>>>>>
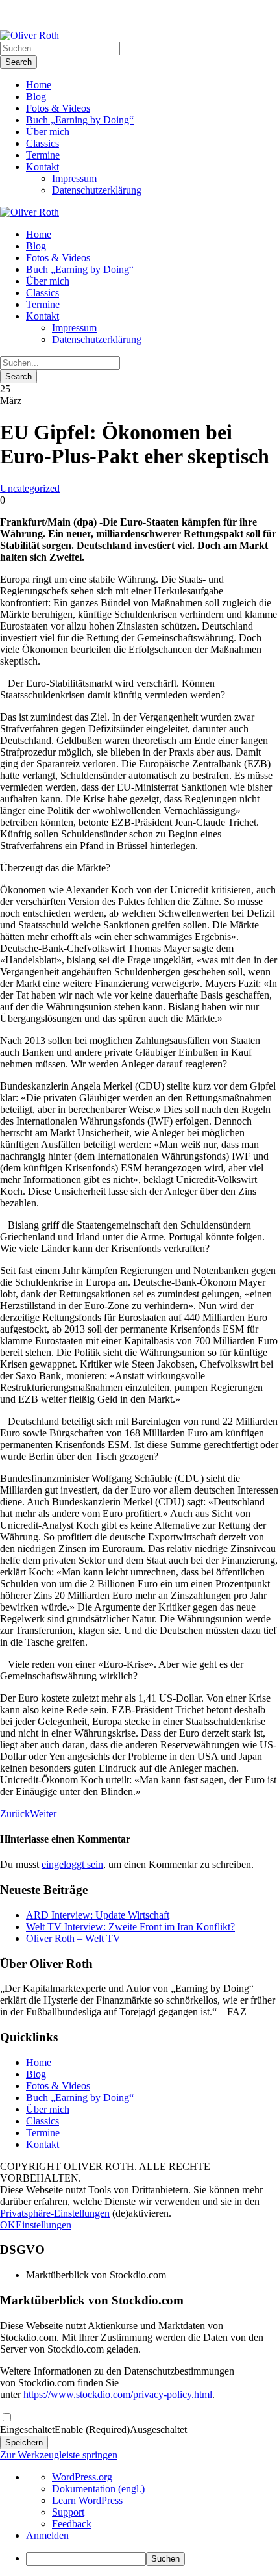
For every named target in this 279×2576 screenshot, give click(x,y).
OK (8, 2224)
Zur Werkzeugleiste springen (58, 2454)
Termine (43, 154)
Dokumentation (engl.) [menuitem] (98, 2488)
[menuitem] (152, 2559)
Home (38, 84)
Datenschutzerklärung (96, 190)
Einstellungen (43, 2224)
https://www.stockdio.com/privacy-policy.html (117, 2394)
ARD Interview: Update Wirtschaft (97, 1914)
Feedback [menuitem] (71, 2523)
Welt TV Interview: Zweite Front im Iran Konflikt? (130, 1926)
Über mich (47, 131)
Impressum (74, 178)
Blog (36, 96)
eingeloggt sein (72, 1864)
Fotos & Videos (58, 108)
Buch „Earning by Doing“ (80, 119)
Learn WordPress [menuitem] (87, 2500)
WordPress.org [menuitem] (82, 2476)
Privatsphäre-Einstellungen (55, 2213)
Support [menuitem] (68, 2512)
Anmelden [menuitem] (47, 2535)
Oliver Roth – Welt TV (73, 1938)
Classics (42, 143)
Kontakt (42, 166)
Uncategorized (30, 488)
<<<<<
To do:
Go through the material above and retype every line exactly, without the images.

Result:
For every named target in this 279×2576 screenshot, give click(x,y).
OK (8, 2224)
Zur Werkzeugleiste springen (58, 2454)
Termine (43, 154)
Dokumentation (engl.) [menuitem] (98, 2488)
[menuitem] (152, 2559)
Home (38, 84)
Datenschutzerklärung (96, 190)
Einstellungen (43, 2224)
https://www.stockdio.com/privacy-policy.html (117, 2394)
ARD Interview: Update Wirtschaft (97, 1914)
Feedback [menuitem] (71, 2523)
Welt TV Interview: Zweite Front im Iran Konflikt? (130, 1926)
Über mich (47, 131)
Impressum (74, 178)
Blog (36, 96)
eingeloggt sein (72, 1864)
Fotos & Videos (58, 108)
Buch „Earning by Doing“ (80, 119)
Learn WordPress [menuitem] (87, 2500)
WordPress.org [menuitem] (82, 2476)
Privatsphäre-Einstellungen (55, 2213)
Support [menuitem] (68, 2512)
Anmelden [menuitem] (47, 2535)
Oliver Roth – Welt TV (73, 1938)
Classics (42, 143)
Kontakt (42, 166)
Uncategorized (30, 488)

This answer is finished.